Banks are expected to look at reviving annual fees, curtailing cash-back and other rewards programs, and charging interest immediately on a purchase instead of allowing a weeks-long grace period, according to bank officials and trade groups.

“It will be a different business,” said Edward L. Yingling, the chief executive of the American Bankers Association, which has been lobbying Congress for more lenient legislation on behalf of the nation’s biggest banks. “Those that manage their credit well will in some degree subsidize those that have credit problems.”

As they thin their ranks of risky cardholders to deal with an economic downturn, major banks including American Express, Citigroup, Bank of America, and a long list of others have already begun to raise interest rates, and some have targeted consumers who pay their bills on time. The legislation scheduled for a Senate vote today does not cap interest rates, so banks can continue to lift them, albeit at a slower pace and with greater disclosure.

“There will be one-size-fits-all pricing, and as a result, you’ll see the industry will be more egalitarian in terms of its revenue base,” said David Robertson, publisher of the Nilson Report, which tracks the credit card business.

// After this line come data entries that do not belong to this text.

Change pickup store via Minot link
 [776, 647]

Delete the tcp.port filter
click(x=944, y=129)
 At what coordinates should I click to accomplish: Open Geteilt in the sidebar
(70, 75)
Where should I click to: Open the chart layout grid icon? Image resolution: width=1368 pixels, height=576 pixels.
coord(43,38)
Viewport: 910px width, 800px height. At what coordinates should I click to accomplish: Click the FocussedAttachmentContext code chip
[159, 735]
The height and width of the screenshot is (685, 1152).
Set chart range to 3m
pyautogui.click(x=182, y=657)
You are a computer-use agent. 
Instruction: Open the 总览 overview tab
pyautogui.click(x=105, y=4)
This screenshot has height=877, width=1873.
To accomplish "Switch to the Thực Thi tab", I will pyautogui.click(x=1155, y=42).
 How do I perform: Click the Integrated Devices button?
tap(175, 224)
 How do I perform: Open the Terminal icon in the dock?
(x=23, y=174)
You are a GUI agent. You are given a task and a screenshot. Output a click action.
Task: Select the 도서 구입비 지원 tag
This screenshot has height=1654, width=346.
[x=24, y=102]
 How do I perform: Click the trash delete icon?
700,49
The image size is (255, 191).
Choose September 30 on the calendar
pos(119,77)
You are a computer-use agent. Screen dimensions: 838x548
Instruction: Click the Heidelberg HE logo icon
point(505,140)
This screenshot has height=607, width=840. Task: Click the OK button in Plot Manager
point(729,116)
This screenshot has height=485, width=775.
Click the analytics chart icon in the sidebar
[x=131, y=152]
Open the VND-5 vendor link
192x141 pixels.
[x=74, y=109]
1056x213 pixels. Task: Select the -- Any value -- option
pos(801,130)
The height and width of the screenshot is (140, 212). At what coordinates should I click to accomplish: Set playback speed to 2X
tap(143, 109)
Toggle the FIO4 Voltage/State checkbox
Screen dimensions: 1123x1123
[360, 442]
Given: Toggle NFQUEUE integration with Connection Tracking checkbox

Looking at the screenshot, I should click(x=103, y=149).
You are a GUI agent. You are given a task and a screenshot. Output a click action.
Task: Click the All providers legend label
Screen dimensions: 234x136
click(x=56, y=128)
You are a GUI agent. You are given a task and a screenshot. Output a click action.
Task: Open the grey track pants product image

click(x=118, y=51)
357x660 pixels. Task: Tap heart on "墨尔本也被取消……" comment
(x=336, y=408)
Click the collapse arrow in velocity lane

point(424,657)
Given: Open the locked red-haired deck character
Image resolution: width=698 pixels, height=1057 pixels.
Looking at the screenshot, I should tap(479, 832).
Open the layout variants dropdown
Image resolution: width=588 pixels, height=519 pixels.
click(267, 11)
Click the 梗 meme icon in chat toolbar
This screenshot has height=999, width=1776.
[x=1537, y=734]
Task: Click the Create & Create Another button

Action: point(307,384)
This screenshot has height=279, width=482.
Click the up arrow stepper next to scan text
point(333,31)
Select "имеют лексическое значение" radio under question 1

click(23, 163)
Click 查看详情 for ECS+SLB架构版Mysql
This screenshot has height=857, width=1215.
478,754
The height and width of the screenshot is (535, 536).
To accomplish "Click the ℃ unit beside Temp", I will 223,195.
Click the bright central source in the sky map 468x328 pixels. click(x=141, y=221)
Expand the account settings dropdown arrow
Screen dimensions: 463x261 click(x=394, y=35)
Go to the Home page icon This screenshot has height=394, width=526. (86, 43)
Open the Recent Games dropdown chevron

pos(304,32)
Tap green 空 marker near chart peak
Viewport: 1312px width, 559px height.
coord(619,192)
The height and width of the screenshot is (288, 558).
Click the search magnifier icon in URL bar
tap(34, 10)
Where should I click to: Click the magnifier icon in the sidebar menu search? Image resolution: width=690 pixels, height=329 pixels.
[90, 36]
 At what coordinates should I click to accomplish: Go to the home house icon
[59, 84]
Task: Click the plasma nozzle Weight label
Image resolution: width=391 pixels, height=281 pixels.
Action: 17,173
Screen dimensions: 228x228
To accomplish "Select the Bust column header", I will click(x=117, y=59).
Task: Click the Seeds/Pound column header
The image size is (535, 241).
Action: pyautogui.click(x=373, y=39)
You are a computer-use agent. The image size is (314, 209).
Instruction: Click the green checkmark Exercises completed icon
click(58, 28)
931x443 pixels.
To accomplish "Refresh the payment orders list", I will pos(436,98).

People who routinely pay off their credit card balance have been enjoying the equivalent of a free ride, he said, because many have not had to pay an annual fee and collect points for air travel and other perks.

“Despite all the terrible things that have been said, you’re making out like a bandit,” he said. “That’s a third of credit card customers, 50 million people who have gotten a great deal.”

Robert Hammer, an industry consultant, said the legislation might have the broad effect of encouraging card issuers to become ever more reliant on fees from marginal customers as well as creditworthy cardholders, who are dubbed “deadbeats” in industry parlance because they generate scant fee revenue.

“They aren’t charities. They have shareholders to report to,” he said, referring to banks and credit card companies. “Whatever is left in the model to work from, they will start to maneuver.”

Banks used to give credit cards only to the best consumers and charge them a flat interest rate of about 20 percent and an annual fee. But with the relaxing of usury laws in some states, and the availability of credit scores in the late 1980s, banks began offering cards with a variety of different interest rates and fees, tying the pricing to the credit risk of the cardholder.

That helped push interest rates down for many consumers, but they soared for riskier cardholders, who became a significant source of revenue for the industry. The recent economic downturn challenged that formula, and banks started dumping the riskiest and lowering their credit limits in earnest as the recession accelerated. Now, a rising chorus of consumers who pay their bills off every month is complaining of shortened grace periods, new hidden fees and higher interest rates.

The industry says the proposals will force banks to issue fewer credit cards at greater cost to the current cardholders.

Citigroup and Capital One referred comments to the ABA. Discover and American Express declined to comment. Bank of America intends to “provide credit to the largest number of creditworthy customers possible, while also remaining prudent in our lending practices,” said Betty Riess, a spokeswoman. Together with JPMorgan Chase, which has said the changes will force it to limit credit availability and raise fees, these banks comprise 80 percent of the credit card industry.

Ah, the insanity of American corporatism.